Step 2: Keep one fetch remote and configure two push URLs
Use origin as your main remote, keep fetch pointed at your primary repo, and add both push targets:
# Ensure primary push URL
git remote set-url --push origin git@github-primary:your-org/your-repo.git
# Add secondary push URL
git remote set-url --add --push origin git@github-secondary:your-backup-org/your-repo.git
With this setup:
- fetches still come from
origin - pushes go to both configured repositories
Step 3: Verify that one push targets both repositories
Check remote config:
git remote -v
Expected output pattern:
origin git@github-primary:your-org/your-repo.git (fetch)

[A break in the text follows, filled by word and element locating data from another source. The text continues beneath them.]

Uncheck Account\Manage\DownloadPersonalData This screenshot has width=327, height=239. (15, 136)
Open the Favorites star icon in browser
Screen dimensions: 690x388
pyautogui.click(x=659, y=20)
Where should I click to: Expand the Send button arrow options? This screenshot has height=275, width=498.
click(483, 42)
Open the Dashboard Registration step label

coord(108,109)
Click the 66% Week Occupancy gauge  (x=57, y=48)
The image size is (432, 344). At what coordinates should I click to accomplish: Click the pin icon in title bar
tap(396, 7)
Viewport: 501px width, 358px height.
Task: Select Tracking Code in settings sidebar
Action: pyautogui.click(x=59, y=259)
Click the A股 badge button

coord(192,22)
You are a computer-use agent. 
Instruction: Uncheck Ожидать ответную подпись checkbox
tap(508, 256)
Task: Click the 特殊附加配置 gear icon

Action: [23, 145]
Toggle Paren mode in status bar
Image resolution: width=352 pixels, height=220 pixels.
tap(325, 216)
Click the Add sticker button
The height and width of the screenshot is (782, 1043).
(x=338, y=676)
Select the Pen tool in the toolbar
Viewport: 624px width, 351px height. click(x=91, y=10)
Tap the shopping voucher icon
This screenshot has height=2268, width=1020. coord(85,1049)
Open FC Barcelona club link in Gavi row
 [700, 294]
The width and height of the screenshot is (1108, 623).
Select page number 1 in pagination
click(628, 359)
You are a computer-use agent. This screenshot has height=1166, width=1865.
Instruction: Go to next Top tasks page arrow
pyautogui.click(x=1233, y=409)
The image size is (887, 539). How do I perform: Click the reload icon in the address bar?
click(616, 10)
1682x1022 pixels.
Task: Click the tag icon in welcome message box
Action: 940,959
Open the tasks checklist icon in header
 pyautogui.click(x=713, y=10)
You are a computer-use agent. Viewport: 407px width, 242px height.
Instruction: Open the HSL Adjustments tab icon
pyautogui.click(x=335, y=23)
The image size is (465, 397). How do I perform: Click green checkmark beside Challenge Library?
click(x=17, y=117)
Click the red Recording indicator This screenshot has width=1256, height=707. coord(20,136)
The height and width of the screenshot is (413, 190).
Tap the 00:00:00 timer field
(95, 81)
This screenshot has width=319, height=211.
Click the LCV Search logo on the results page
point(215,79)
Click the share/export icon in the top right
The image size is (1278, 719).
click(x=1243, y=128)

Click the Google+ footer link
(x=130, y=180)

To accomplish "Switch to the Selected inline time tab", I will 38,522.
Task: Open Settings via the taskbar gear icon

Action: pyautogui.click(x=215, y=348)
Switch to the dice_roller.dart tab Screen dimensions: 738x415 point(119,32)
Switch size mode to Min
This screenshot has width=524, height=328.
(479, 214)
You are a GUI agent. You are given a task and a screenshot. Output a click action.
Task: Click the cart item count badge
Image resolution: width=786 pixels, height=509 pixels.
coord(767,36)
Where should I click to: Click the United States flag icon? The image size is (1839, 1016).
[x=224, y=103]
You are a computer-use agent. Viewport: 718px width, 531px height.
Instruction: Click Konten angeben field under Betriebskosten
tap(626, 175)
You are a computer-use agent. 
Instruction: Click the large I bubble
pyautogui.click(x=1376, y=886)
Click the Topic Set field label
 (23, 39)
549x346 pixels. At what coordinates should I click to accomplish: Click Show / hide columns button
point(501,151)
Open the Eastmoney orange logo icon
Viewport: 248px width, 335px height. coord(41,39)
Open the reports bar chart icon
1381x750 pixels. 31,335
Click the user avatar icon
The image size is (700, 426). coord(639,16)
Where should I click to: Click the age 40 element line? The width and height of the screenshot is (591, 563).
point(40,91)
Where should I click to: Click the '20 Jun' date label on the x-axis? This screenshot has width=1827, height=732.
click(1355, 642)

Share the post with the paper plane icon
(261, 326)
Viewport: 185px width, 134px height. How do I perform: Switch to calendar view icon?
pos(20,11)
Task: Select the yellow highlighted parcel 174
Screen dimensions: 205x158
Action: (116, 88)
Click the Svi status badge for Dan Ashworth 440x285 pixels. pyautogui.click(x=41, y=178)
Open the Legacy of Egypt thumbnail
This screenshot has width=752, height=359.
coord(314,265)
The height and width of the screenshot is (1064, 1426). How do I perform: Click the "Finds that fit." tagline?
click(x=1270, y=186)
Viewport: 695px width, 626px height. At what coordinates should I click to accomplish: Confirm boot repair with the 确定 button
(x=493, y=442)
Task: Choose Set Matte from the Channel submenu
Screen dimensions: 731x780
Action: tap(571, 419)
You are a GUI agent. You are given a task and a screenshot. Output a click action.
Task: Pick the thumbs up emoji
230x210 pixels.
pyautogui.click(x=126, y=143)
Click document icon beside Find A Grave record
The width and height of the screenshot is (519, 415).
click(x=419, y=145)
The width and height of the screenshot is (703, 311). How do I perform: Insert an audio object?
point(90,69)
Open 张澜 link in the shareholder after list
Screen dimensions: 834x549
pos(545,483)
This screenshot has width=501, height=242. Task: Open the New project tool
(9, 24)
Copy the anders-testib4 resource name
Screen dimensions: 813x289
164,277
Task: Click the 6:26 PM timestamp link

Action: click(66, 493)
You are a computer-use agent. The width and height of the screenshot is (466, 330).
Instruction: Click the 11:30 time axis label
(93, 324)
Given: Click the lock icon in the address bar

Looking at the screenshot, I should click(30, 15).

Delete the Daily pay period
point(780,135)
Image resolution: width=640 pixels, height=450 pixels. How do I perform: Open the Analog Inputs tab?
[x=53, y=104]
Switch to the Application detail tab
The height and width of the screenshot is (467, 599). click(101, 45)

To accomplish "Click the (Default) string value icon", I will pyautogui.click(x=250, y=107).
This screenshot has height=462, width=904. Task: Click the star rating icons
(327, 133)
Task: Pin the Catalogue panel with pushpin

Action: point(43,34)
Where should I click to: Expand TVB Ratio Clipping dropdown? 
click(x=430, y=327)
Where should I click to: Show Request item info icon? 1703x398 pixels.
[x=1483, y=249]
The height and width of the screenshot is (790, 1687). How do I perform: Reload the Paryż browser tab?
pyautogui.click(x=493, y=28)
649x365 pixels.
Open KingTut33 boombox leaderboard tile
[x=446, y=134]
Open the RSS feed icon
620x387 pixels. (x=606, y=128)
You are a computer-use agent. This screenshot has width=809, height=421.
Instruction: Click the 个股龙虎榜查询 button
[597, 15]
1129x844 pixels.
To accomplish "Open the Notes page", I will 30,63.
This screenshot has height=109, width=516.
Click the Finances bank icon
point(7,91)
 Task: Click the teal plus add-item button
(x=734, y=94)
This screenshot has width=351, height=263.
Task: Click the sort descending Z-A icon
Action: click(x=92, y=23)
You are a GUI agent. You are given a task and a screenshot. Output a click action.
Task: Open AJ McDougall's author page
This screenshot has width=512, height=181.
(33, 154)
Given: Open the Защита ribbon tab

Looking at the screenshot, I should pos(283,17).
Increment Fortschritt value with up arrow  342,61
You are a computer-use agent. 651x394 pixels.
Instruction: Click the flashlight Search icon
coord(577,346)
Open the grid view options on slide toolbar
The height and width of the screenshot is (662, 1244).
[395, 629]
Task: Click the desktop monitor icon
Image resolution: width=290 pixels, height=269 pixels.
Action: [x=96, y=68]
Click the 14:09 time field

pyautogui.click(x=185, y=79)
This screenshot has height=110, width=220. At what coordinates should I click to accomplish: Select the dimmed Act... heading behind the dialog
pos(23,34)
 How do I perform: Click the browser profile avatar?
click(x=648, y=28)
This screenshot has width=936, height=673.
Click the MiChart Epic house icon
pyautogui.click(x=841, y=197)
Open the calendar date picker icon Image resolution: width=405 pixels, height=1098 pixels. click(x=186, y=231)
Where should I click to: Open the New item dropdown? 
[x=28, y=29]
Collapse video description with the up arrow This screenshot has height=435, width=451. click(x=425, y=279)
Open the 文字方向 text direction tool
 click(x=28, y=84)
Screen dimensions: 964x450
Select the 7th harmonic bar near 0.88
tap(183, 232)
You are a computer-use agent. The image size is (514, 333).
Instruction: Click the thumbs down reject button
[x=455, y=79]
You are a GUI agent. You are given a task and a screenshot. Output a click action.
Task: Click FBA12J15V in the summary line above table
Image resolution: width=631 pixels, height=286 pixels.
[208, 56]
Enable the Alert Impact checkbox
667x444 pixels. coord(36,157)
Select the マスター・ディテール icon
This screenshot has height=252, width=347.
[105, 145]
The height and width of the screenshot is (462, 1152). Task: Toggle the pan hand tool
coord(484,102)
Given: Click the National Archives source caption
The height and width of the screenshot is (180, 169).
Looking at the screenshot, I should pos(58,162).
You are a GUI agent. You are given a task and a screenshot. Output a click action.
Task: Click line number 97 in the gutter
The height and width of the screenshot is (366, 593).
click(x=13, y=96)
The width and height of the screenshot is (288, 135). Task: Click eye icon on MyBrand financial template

origin git@github-primary:your-org/your-repo.git (push)
origin git@github-secondary:your-backup-org/your-repo.git (push)
Test safely without writing:
git push --dry-run origin main
You should see both push targets in the command output.
Step 4: Use normal daily workflow
No special workflow is needed after setup.
git push origin main
That single command pushes the same commits to both remotes.
Step 5: Rollback to single-repo push (if needed)
If you decide to stop dual-pushing, reset to one push URL:
git remote set-url --push origin git@github-primary:your-org/your-repo.git
git remote -v
Notes
- This mirrors commit pushes only; it does not sync pull requests, issues, labels, or settings.
- If one remote rejects push (permissions/auth), Git will report it and you can retry after fixing access.